Il y avait également des restes ou des éclats de balles éparpillés dans le dos de l’une des victimes». Dhair a toutefois souligné que «les conclusions ne suggéraient pas que les ambulanciers avaient été touchés à bout portant» avant de faire remarquer qu’il n’était pas expert en munitions. Selon lui, «les éclats d’obus retrouvés dans les corps suggéraient également qu’ils avaient été touchés par des engins explosifs et dans certains cas, les blessures semblaient être un mélange de blessures par explosion et par balles».

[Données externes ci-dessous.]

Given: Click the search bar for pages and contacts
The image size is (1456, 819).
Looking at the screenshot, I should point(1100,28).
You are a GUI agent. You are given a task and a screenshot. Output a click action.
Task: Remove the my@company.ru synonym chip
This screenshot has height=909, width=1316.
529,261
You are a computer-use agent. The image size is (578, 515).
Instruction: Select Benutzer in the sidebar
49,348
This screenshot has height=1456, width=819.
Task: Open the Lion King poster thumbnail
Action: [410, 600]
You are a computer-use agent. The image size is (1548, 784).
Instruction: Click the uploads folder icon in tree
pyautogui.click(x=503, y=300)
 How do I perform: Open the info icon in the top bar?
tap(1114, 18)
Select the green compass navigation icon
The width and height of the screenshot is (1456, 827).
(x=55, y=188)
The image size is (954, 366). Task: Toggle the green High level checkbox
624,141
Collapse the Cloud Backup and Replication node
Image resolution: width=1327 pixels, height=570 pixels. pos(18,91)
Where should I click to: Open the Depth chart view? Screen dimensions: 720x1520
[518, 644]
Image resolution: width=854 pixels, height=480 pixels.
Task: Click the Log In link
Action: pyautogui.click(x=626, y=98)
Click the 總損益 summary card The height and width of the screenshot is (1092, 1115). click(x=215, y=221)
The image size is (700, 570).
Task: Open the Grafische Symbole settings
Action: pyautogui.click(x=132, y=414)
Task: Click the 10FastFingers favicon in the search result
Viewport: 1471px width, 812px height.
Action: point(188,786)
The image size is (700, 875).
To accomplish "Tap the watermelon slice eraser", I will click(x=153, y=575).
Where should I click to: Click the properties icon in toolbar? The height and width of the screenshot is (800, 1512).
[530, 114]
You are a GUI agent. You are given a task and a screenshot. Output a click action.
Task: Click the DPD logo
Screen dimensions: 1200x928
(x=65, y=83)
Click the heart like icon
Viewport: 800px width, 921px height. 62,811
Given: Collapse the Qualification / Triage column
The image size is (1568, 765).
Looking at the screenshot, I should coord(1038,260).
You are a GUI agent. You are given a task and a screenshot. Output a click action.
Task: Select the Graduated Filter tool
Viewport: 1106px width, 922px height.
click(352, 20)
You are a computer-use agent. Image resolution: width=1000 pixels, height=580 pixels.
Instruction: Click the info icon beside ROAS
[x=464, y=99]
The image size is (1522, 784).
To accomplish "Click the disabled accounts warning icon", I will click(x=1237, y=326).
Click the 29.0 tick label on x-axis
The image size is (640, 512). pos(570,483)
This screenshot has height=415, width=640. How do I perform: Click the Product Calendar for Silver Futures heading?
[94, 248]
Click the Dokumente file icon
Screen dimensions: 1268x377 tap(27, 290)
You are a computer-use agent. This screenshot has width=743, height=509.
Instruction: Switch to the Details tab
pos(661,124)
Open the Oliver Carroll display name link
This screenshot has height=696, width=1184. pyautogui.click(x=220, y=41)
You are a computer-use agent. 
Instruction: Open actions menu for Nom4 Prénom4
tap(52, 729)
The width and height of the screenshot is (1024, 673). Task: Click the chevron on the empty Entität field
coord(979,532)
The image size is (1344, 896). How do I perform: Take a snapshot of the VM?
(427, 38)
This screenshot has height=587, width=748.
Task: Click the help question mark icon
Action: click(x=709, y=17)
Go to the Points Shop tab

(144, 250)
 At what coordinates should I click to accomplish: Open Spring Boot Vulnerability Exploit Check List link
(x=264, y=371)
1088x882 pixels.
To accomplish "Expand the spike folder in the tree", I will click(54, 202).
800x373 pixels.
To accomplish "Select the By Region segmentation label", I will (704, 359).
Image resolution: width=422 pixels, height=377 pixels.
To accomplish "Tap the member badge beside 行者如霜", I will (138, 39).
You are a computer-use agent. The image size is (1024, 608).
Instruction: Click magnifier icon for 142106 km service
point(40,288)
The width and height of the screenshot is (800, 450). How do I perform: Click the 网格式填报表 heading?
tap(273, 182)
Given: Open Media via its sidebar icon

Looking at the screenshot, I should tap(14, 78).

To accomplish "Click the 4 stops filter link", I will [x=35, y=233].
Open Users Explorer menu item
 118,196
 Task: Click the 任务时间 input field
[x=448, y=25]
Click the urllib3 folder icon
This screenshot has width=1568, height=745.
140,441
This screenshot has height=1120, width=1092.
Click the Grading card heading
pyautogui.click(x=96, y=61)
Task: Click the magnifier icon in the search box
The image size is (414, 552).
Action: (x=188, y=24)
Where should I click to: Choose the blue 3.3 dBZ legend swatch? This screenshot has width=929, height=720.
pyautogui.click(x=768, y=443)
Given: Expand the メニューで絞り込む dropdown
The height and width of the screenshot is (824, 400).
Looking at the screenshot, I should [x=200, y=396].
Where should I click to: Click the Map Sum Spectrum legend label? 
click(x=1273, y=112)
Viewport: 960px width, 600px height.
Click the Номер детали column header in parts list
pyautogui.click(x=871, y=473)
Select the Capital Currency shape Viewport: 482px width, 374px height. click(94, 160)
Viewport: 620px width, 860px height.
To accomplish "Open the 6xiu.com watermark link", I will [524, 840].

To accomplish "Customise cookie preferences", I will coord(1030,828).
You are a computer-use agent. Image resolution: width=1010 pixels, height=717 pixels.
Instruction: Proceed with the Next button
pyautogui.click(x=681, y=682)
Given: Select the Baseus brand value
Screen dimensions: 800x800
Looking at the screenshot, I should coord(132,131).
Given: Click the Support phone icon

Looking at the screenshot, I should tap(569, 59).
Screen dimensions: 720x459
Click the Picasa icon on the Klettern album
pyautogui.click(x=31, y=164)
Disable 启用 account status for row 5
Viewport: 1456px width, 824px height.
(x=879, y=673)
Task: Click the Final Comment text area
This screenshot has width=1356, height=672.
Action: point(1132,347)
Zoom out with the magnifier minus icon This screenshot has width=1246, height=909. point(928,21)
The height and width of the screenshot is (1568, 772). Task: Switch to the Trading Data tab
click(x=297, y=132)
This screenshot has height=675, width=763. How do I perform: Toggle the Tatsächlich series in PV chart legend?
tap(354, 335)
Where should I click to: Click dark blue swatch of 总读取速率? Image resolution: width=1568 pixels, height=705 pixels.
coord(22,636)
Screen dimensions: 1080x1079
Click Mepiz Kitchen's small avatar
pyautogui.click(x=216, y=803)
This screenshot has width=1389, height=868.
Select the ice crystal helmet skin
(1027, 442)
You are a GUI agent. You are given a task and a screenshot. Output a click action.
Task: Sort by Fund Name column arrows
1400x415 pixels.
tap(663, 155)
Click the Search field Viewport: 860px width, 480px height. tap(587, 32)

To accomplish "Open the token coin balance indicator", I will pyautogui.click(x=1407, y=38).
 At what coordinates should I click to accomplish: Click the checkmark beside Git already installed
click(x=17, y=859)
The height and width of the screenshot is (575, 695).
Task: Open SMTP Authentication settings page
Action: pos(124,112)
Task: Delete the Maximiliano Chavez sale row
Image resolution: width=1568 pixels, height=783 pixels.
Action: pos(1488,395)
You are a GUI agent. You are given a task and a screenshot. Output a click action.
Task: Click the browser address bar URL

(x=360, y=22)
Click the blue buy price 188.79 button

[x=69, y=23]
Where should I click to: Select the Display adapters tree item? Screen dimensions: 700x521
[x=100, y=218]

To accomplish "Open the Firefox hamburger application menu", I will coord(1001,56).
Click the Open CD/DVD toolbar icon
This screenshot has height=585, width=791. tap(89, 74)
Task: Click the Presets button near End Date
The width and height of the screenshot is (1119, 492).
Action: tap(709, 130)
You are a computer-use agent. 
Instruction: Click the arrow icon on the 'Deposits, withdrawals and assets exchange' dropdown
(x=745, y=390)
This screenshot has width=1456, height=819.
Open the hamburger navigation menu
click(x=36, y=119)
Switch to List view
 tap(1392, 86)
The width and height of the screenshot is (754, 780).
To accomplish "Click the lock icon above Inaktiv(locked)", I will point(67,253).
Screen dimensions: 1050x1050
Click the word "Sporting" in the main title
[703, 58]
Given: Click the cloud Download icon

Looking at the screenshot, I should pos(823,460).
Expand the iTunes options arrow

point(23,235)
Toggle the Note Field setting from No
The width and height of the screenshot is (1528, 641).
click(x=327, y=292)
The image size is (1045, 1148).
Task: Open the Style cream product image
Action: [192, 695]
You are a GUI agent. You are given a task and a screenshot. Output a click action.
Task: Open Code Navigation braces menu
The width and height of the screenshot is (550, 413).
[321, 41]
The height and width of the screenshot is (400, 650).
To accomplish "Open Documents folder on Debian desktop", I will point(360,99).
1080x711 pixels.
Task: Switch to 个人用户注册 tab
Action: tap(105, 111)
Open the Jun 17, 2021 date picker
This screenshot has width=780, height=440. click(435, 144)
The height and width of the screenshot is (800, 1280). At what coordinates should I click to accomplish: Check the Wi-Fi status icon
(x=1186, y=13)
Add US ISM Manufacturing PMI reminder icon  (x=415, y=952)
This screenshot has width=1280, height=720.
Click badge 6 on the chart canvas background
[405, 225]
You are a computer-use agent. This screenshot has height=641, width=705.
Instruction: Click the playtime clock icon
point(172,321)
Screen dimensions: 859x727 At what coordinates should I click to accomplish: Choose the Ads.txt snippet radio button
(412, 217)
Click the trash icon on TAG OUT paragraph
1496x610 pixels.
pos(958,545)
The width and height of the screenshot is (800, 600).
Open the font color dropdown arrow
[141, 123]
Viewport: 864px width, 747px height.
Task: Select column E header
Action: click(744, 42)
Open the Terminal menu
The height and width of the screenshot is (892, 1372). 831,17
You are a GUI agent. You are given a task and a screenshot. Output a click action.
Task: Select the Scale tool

A la question de savoir si les victimes avaient été déterrées les mains ligotées, le médecin légiste a répondu qu’il n’avait vu «aucun signe visible de contrainte», a écrit le journal britannique. «Dans un seul cas, il y avait une décoloration et des ecchymoses aux poignets, probablement dues aux entraves», a souligné le médecin, avant de préciser que «tous les hommes portaient leur uniforme de travail et leurs corps commençaient à se décomposer». En outre, la première réaction à ce rapport d’enquête a été celle du ministre israélien de la Sécurité nationale d’extrême droite, Itamar Ben-Gvir, qui a qualifié le  limogeage du commandant adjoint de «grave erreur» avant de demander à l’état-major de revenir sur cette décision.

Pour sa part, le Croissant-Rouge palestinien a rejeté formellement les conclusions de l’enquête qui selon lui, étaient «truffées de mensonges». «Il est invalide et inacceptable car il justifie le meurtre et impute la responsabilité à une erreur personnelle du commandement sur le terrain, alors que la vérité est tout autre», a déclaré à  l’AFP Nebal Farsakh, porte-parole de l’organisation. Lui emboitant le pas, la Défense civile palestinienne a accusé hier l’armée israélienne d’avoir commis «des exécutions sommaires» lors de la fusillade tout en rejetant les conclusions de l’enquête militaire.  S. T.